TRECHO PARA LEITURA:
______
Nada obstante, se os crimes já foram processados em autos separados e já houve um julgamento de mérito, não há por que modificar as competências de foro, de juízo ou de justiça.
Vale dizer, já não mais haverá possibilidade de julgamento conjunto dos crimes conexos. O código de processo penal trata da questão, consoante regra que transcrevemos abaixo:
“Se, não obstante a conexão ou continência, forem instaurados processos diferentes, a autoridade prevalente deverá avocar os processos que corram perante os outros juízes, SALVO SE JÁ TIVEREM COM SENTENÇA DEFINITIVA. Neste caso, a unidade dos processos só se dará, ulteriormente, para o efeito de soma ou de unificação de penas” (artigo 82, os grifos são nossos).
Sentença definitiva aqui é sentença de mérito pois, após ela, havendo recurso, o processo sobe para o Tribunal, inviabilizando novo julgamento conjunto com o eventual crime conexo. Não havendo recurso, o primeiro crime estará julgado, não podendo ser julgado novamente com o eventual crime conexo. É tudo muito lógico.
Destarte, um crime consumado em São Paulo, em Brasília ou no Rio de Janeiro, ainda que tenha alguma relação com a corrupção no âmbito da Petrobrás S.A., não tem por que ser processado e julgado pelo juiz Dr. Sérgio Moro, em novo processo. Este crime, ainda que fosse conexo com o primeiro, o qual determinou a competência deste magistrado, não mais poderá ser processado e julgado juntamente com aquele originário. Vale dizer, não cabe ampliar a competência da 13ª Vara Federal de Curitiba para processar e julgar crimes consumados fora de sua seção judiciária.
Tal ampliação de competência não se justifica, na medida em que não mais é possível a unidade de processo e de julgamento conjunto. É até mesmo intuitivo.
Por derradeiro, não há que se falar em prevenção. Tal critério de fixação (não modificação) de competência somente tem pertinência quando as diversas infrações conexas (todas elas) já forem da competência do juízo, foro ou justiça. Isto está expresso no artigo 83 do diploma processual penal, não sendo a hipótese da Lava Jato, na maioria dos casos.
Vale a pena transcrever o texto legal:
Art. 83: “Verificar-se-á a competência por prevenção toda a vez que, concorrendo dois ou mais juízes IGUALMENTE COMPETENTES ou COM JURISDIÇÃO CUMULATIVA, um deles tiver antecedido aos outros na prática de algum ato do processo ou medida a este relativa, ainda que anterior ao oferecimento da denúncia ou queixa”.
No S.T.F., em havendo conexão ou continência entre as infrações penais, como todos os Ministros são igualmente competentes, a unificação de todos os processos é legítima, tendo em vista a prévia distribuição ao relator, ou ato anterior que o torne prevento.
Note-se que, se um juiz incompetente, segundo os critérios legais acima, decretar uma prisão temporária ou preventiva, ele não se torna, por isso, competente por prevenção. Na verdade, ele seria sim incompetente para decretar tal prisão cautelar.
______
LISTAGEM FORNECIDA:
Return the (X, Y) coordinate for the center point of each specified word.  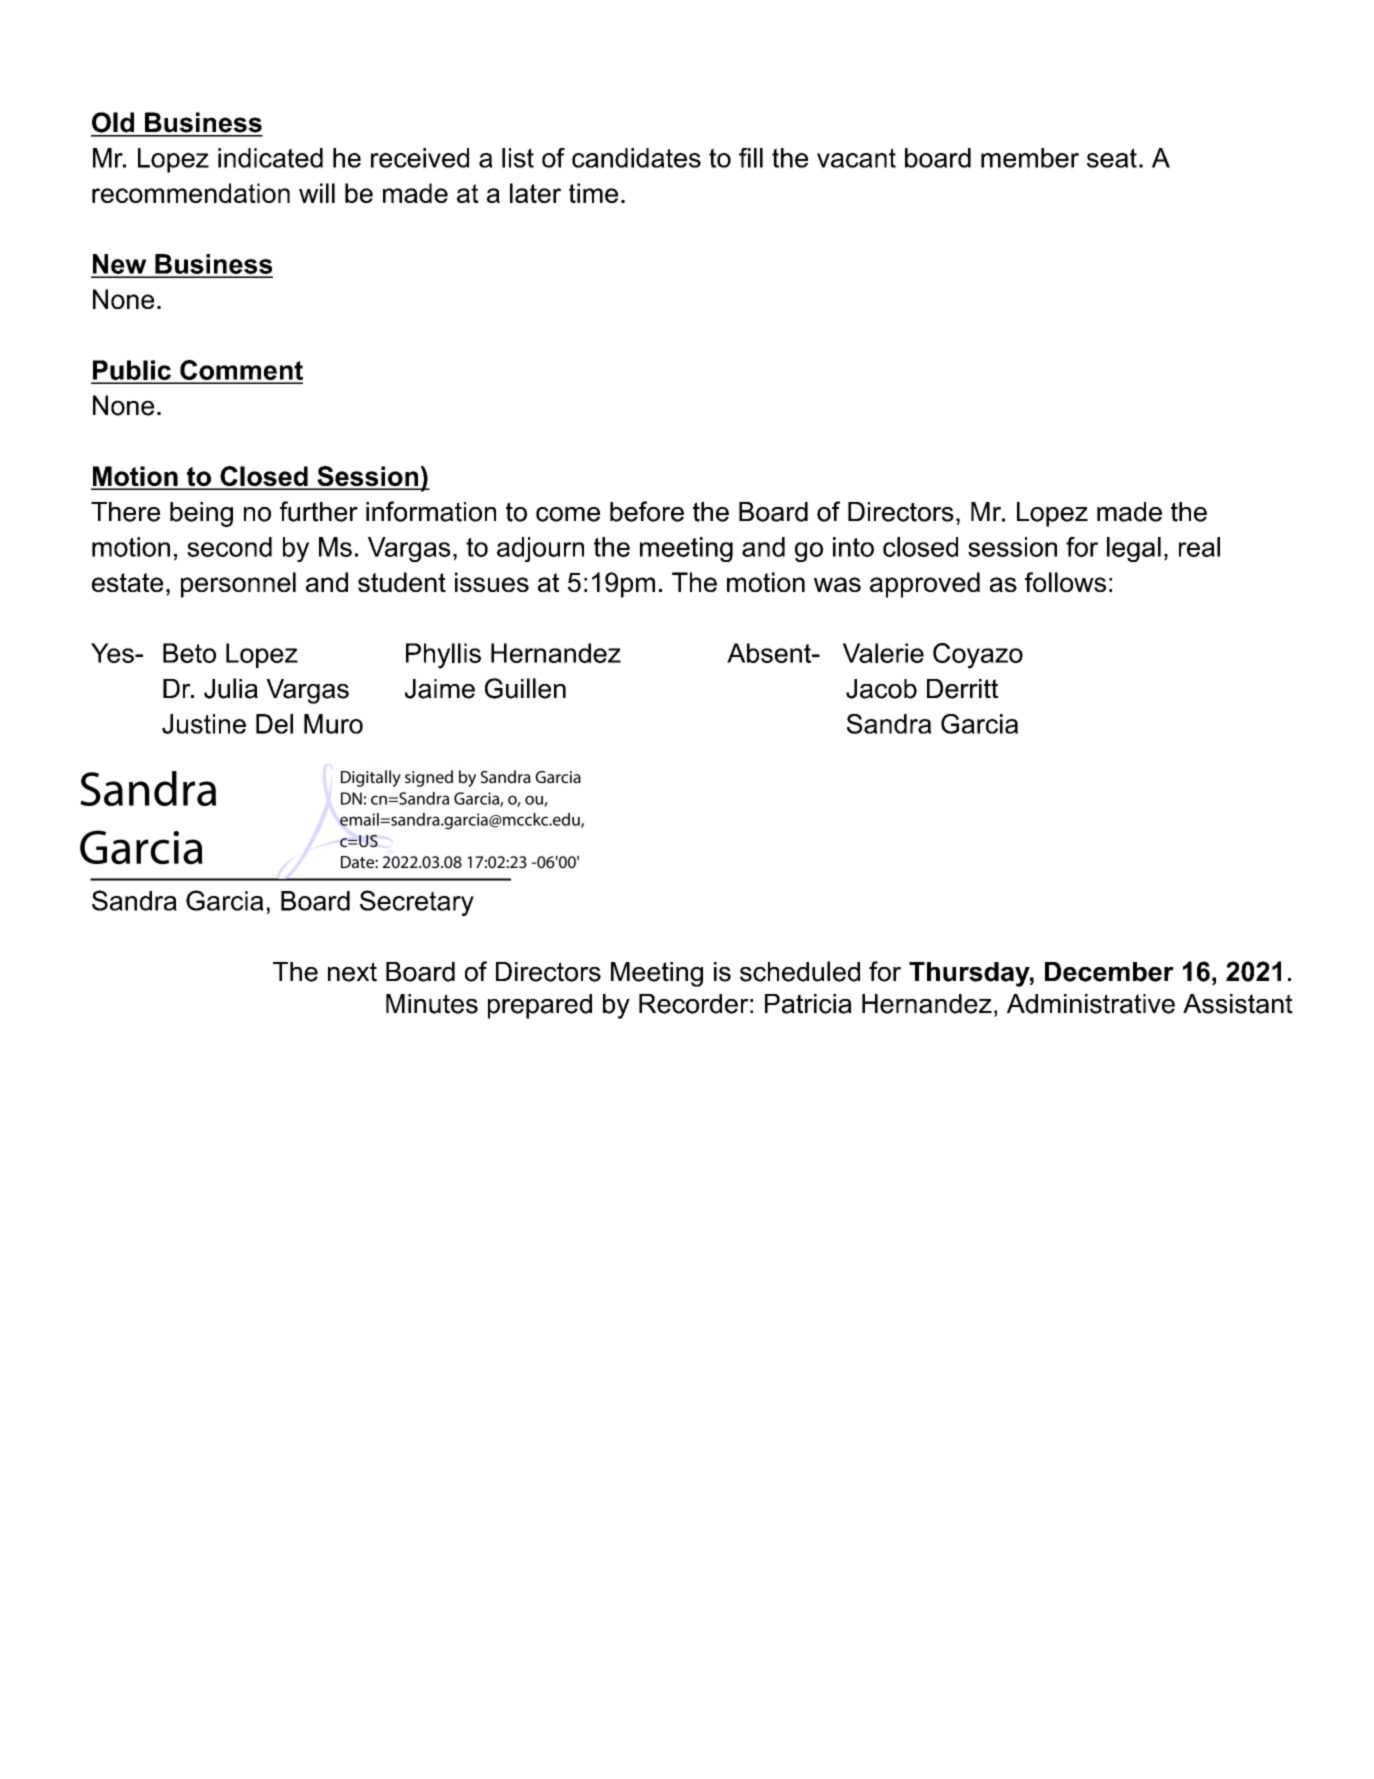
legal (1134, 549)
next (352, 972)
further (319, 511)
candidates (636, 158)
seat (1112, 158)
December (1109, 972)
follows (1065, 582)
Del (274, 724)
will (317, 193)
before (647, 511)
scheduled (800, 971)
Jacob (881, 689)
______
Responda às perguntas abaixo com base no trecho.
(a) Qual artigo do código de processo penal o trecho cita ao tratar de processos com sentença definitiva?
(b) Qual vara, segundo o trecho, não deve ter a competência ampliada para julgar crimes consumados fora de sua seção judiciária?
(c) No S.T.F., havendo conexão ou continência, por que a unificação de todos os processos é legítima?

RESULTADO:
(a) O artigo 82.
(b) A 13ª Vara Federal de Curitiba.
(c) Porque todos os Ministros são igualmente competentes, tendo em vista a prévia distribuição ao relator ou ato anterior que o torne prevento.